Amman: When security fears forced Jordan to close its last border crossing with Syria this month, it severed its most important trade route to the outside, further straining an economy already hit by fallout from the war across the border.

But the damage to heavily import-reliant Jordan is not just hypothetical — hundreds of importers and exporters lost millions of dollars worth of goods when rebels pillaged the vast free trade zone that straddled the border, most of it on the Syrian side.

Car importer Mohammad Bustnje says he was among the lucky ones, losing only tens of thousands of dollars when looters ransacked his offices and made off with televisions, air conditioning units, even doors and windows.

Bustnje said he had had a premonition there would be trouble at the 700-hectare Jordanian-Syrian Free Zone, and moved all the vehicles he had warehoused there into Jordan.

“Thank God,” he said, “because the rest of the importers lost hundreds of cars” in looting after rebels seized the Syrian side of the crossing this month.

Nabeel Romman is chairman of the Jordanian investment commission for the zone, which contains not only warehouses but even assembly plants for some goods.

He said there were more than 1,000 traders doing business there — Syrians, Jordanians, even Iraqis — with a combined inventory of more than $1 billion (Dh3.67 billion).

He said it is estimated that $100 million in goods was stolen.

The Syrian side of the border was seized on April 1 by rebels with links to the local Al Qaida affiliate, Al Nusra Front, and the situation on the ground was volatile.

More recently, however, the security situation has become more stable, and there are reports that Jordanian traders are now able to get into the zone and are gradually bringing goods out.

But when what the Jordanians know as the Jareb crossing was captured from troops loyal to President Bashar Al Assad, it was not only the traders who faced immediate problems.

Hundreds of truckers were stranded on both sides of the frontier with their cargos, impacting Jordan’s wider population, not just its entrepreneurs.

Romman said the “Jaber crossing is a vital artery between us and Europe.
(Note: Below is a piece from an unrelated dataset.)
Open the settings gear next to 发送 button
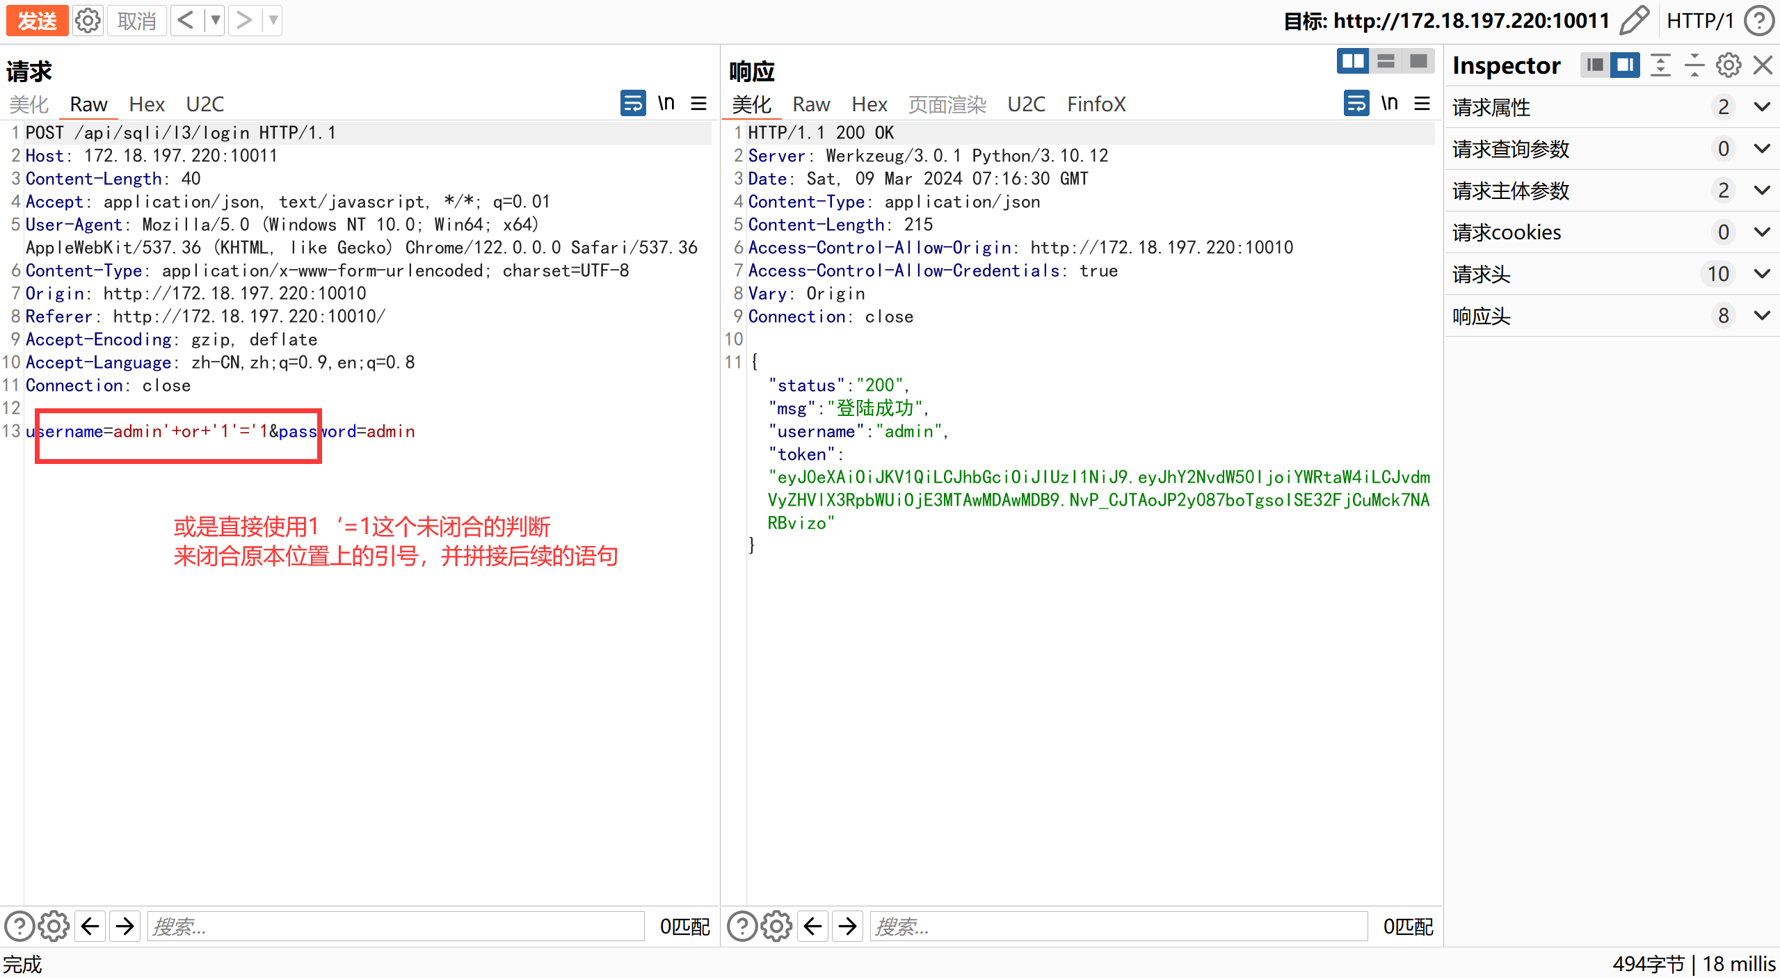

Seventy per cent of what we eat, of everything we import and export, passed through Syria.”

Goods were brought in and exported by sea from Lebanon, or even travelled overland through Turkey farther north.

Mohammad Dawood, president of the Jordanian truckers’ union, estimates that the long-term damage from lost trade with not only Syria, but also Iraq, could reach $500 million.

He said around 2,500 trucks crossed the Syrian border daily before the Syrian uprising broke out four years ago and degenerated into civil war. That number was down to “a couple hundred when the border was closed. Now it is zero.”